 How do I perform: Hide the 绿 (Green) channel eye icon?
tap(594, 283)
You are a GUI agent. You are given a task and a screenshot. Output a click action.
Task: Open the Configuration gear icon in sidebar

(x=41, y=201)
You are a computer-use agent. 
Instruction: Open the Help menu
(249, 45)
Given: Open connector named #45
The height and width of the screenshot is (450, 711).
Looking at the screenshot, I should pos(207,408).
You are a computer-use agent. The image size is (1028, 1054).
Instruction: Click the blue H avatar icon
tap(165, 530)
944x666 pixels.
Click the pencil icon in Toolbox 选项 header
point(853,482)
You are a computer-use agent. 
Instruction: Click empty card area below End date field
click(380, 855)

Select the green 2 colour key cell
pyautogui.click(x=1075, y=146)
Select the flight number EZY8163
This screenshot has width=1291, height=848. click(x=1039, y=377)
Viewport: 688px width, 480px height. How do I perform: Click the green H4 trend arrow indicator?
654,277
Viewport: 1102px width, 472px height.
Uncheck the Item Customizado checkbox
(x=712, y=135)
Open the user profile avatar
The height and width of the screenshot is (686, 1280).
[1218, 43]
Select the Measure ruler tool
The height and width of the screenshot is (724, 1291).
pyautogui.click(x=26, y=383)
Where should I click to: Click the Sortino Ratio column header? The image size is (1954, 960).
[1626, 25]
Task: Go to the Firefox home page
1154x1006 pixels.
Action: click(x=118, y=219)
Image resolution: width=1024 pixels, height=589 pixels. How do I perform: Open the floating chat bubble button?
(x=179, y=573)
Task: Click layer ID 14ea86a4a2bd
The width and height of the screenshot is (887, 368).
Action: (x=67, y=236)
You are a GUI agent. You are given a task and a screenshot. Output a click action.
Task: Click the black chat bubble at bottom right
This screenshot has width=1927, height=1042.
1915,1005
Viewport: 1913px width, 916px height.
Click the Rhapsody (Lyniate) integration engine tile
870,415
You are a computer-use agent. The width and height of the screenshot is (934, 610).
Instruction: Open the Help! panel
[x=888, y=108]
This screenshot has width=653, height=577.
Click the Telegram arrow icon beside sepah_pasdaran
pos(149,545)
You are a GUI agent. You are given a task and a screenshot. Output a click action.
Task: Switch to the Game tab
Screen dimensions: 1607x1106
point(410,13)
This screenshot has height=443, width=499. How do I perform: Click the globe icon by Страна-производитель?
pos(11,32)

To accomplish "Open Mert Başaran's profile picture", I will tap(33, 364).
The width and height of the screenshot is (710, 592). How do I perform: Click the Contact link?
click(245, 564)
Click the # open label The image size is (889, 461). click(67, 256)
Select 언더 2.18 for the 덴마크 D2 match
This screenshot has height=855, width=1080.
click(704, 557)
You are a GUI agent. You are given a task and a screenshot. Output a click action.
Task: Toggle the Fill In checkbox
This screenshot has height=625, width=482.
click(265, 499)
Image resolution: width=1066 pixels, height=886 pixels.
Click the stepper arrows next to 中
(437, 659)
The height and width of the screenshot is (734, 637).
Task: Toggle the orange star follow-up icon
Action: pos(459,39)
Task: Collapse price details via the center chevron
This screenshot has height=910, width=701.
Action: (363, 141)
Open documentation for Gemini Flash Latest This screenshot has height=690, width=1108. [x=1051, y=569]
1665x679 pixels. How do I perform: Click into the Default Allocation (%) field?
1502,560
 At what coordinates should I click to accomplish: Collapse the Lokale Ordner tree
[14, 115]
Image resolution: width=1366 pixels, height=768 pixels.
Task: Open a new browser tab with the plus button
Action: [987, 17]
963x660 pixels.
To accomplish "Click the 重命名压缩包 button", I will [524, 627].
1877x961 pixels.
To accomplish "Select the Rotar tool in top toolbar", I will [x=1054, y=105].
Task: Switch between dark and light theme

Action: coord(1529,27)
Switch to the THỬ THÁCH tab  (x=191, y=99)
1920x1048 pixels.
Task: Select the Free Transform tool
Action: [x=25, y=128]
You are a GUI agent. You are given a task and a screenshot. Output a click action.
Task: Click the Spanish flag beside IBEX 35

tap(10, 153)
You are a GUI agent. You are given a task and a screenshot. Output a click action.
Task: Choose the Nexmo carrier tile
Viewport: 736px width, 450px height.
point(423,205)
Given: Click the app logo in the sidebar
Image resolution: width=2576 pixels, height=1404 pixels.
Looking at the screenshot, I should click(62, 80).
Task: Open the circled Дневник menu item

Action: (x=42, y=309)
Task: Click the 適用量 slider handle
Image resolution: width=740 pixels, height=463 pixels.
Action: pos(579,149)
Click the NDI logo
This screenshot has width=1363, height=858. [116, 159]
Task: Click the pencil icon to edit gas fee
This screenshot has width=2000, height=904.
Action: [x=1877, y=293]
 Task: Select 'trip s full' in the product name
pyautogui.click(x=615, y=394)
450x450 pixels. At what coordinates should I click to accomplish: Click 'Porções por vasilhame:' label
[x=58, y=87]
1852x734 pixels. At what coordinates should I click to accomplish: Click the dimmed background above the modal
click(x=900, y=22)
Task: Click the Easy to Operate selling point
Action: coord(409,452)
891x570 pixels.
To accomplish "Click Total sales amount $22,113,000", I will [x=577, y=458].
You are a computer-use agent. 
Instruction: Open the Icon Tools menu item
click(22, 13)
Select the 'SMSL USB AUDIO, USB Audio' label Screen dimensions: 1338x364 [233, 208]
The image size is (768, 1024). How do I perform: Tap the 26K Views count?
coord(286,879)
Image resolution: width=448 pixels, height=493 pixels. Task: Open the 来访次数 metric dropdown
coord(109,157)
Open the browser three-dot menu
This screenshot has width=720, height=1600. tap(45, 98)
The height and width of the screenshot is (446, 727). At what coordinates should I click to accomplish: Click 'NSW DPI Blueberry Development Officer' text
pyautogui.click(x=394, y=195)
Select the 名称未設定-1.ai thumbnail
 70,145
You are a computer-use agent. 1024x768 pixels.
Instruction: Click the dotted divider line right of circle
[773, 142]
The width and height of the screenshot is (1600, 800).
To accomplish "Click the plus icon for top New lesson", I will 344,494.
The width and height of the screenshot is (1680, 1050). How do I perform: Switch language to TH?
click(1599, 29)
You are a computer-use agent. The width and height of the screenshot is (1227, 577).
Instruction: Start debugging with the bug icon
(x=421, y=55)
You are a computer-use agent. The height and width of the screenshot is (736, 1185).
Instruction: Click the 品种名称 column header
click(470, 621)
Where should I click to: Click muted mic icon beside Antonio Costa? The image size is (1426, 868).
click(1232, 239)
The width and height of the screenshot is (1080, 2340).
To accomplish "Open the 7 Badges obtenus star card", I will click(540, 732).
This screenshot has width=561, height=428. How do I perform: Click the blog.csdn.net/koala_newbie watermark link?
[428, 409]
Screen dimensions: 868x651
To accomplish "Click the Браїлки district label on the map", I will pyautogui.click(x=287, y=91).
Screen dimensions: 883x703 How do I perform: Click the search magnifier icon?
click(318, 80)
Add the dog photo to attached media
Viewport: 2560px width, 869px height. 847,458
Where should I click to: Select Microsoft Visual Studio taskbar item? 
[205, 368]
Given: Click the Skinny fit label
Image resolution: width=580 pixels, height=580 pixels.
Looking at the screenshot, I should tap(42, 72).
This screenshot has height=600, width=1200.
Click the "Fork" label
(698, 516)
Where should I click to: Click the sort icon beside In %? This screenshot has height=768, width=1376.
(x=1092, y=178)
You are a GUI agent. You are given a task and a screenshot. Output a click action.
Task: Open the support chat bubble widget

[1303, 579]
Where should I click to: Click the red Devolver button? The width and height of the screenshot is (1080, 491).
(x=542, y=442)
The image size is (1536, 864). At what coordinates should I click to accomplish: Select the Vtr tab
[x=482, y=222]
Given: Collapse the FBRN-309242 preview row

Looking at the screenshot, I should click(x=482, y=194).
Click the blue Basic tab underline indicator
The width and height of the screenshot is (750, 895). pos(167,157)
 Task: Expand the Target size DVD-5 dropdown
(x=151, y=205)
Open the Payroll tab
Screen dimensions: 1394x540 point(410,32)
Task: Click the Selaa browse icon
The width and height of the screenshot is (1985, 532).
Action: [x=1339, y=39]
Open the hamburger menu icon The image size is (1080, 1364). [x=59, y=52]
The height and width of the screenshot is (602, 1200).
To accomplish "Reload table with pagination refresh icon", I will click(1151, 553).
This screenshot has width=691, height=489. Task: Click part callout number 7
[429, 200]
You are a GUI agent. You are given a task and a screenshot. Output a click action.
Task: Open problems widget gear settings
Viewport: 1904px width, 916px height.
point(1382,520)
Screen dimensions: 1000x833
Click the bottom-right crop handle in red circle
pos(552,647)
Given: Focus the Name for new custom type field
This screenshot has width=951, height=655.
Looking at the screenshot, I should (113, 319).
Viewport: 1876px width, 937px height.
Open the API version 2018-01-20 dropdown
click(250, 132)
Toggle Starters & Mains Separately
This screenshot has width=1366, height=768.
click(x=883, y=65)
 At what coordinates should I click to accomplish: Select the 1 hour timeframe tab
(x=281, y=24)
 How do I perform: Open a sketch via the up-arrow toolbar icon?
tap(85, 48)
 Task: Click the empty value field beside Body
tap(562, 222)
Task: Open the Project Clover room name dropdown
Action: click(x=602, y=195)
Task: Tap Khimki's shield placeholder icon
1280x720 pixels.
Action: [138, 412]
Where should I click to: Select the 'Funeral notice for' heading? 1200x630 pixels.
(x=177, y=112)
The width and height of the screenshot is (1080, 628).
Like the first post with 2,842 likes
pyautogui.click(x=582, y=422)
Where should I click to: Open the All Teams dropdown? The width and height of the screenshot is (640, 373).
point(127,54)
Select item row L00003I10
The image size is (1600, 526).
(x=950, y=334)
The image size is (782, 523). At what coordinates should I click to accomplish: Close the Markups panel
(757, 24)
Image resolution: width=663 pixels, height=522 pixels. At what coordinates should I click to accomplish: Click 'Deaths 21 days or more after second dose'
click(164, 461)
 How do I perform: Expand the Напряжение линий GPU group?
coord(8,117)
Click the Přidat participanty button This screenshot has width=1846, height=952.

--

What to produce
Each line from the first line of the listing through the line containing "Viewport: 1102px width, 472px height." must be set down exactly; no other line belongs in the answer.

Response to this task
 How do I perform: Hide the 绿 (Green) channel eye icon?
tap(594, 283)
You are a GUI agent. You are given a task and a screenshot. Output a click action.
Task: Open the Configuration gear icon in sidebar

(x=41, y=201)
You are a computer-use agent. 
Instruction: Open the Help menu
(249, 45)
Given: Open connector named #45
The height and width of the screenshot is (450, 711).
Looking at the screenshot, I should pos(207,408).
You are a computer-use agent. The image size is (1028, 1054).
Instruction: Click the blue H avatar icon
tap(165, 530)
944x666 pixels.
Click the pencil icon in Toolbox 选项 header
point(853,482)
You are a computer-use agent. 
Instruction: Click empty card area below End date field
click(380, 855)

Select the green 2 colour key cell
pyautogui.click(x=1075, y=146)
Select the flight number EZY8163
This screenshot has width=1291, height=848. click(x=1039, y=377)
Viewport: 688px width, 480px height. How do I perform: Click the green H4 trend arrow indicator?
654,277
Viewport: 1102px width, 472px height.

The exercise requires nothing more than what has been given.